Arlington, Va.— In a major victory for Big Sky families, the Flathead County District Court has ruled that the Montana Department of Revenue made a “mistake of law” when it tried to exclude students attending religious schools from the state’s school choice program. As a result, the program is now returned to the way the state Legislature intended—allowing all low-income families to apply for scholarships to attend the private school of their choice, regardless of whether their chosen school is religious or secular. In December 2015, the Institute for Justice and three families who want to apply for scholarships under the program filed a lawsuit against the Department of Revenue.

“The court recognized that it is perfectly constitutional for the Legislature to create this program for families who wish to send their children to any private school, not just nonreligious schools,” said Dick Komer, a senior attorney at the Institute for Justice.

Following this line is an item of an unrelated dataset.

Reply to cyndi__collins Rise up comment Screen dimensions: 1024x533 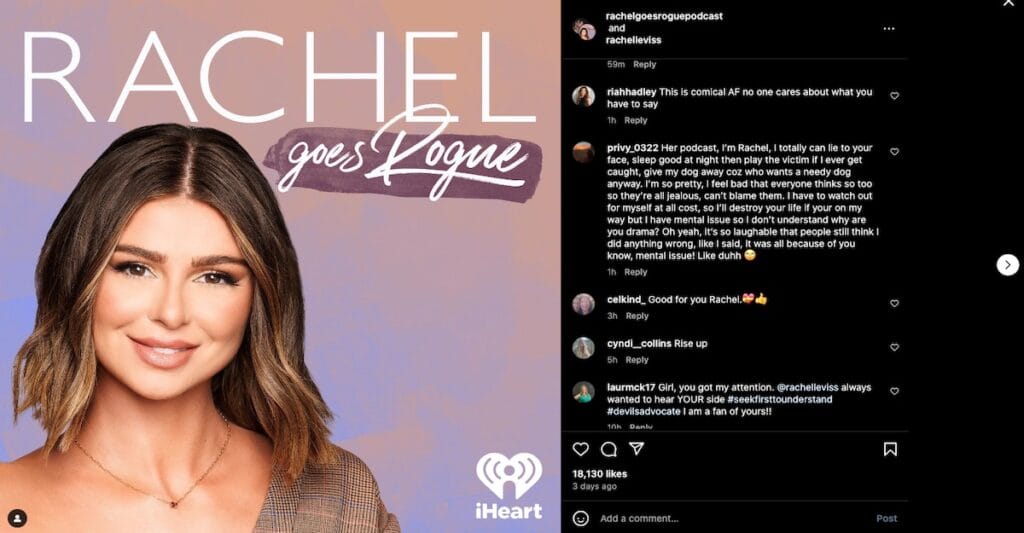(637, 360)
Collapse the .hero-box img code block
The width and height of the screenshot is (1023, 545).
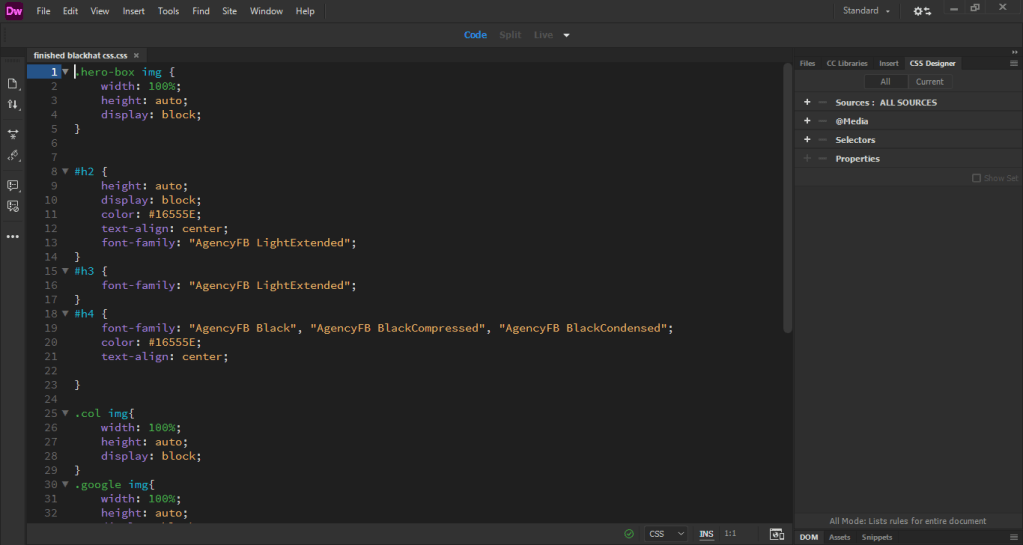(x=65, y=72)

The scholarship program was enacted in May 2015 after the Legislature decided that all parents should have the opportunity to choose their children’s schools, regardless of the size of their bank account. The program provides a modest tax credit (up to $150 annually) to individuals and businesses who donate to private scholarship organizations. Those scholarship organizations (SOs) can then use the donations to give scholarships to families who want to send their children to private schools.

“What a wonderful victory this is for all the families in Montana who have chosen private education for their children. We are thrilled and encouraged,” said Kendra Espinoza, one of the parents who fought to protect the law in court. “This is going to make such a difference for all the parents who will now have the opportunity to send, or continue to send, their children to the school of their choice.”

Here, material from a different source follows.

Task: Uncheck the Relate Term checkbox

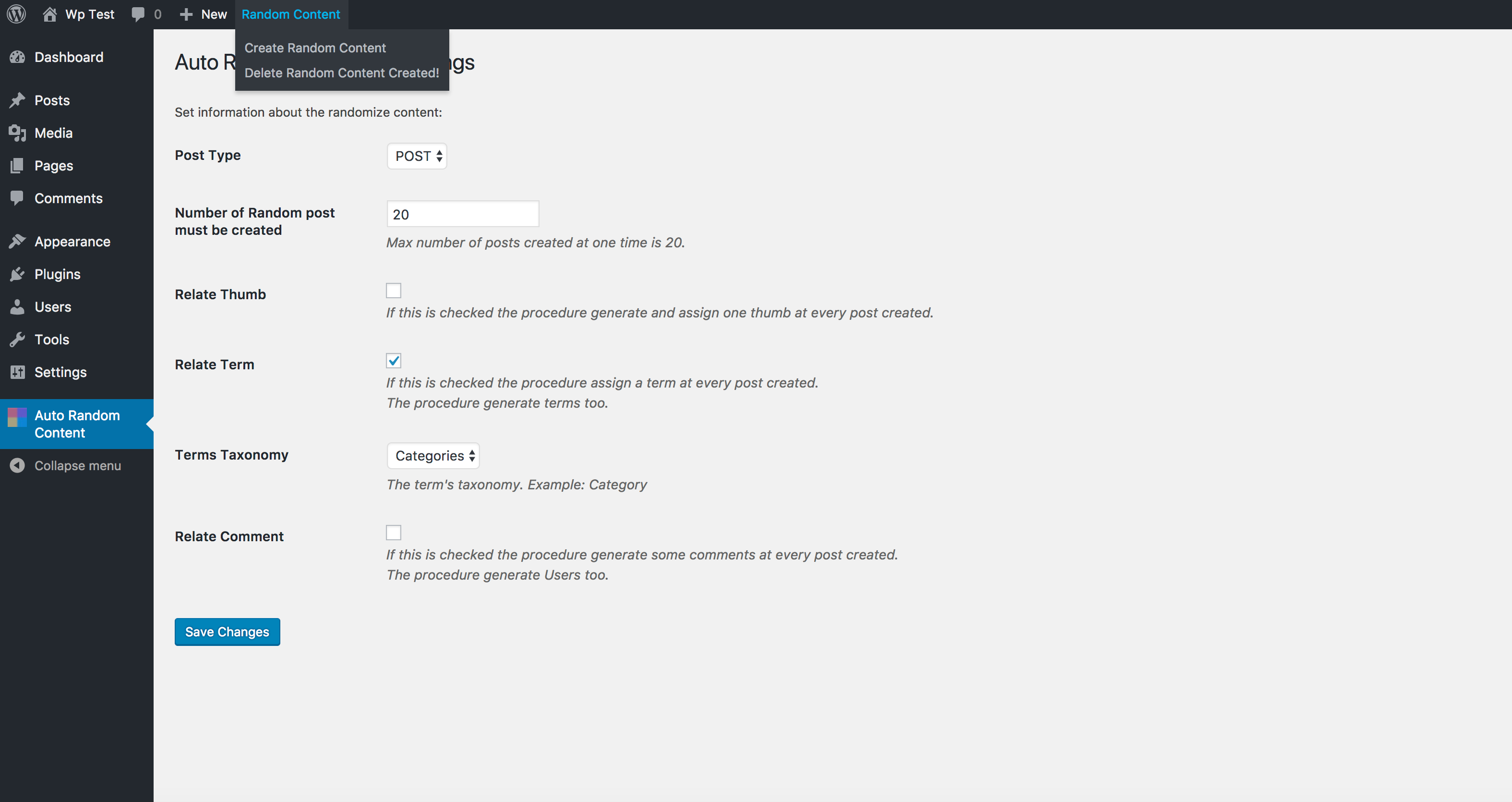Action: (x=393, y=361)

The Department of Revenue claimed it had the authority to enact its rule excluding families attending religious schools under the Montana Constitution’s Article X, Section 6(1) and Article V, Section 11(5)—both of which prevent the state from giving public funds to religious organizations. As the court found, these provisions only limit the state in spending “public appropriations” at religious organizations. As the court found, however, the school choice program is not funded by public appropriations, but instead by private donations given in exchange for tax credits.

“There are so many families who have never hoped to be able to afford private school for their children. This decision is a game changer for them,” said IJ Attorney Erica Smith, who was co-counsel on the case.

IJ has successfully defended numerous school choice programs, including twice in the U.S. Supreme Court. It currently has three other school choice cases pending in Colorado, Georgia and Florida.

The plaintiffs are also represented by Bill Mercer of Holland & Hart LLP in Billings, who is serving as local counsel in the case.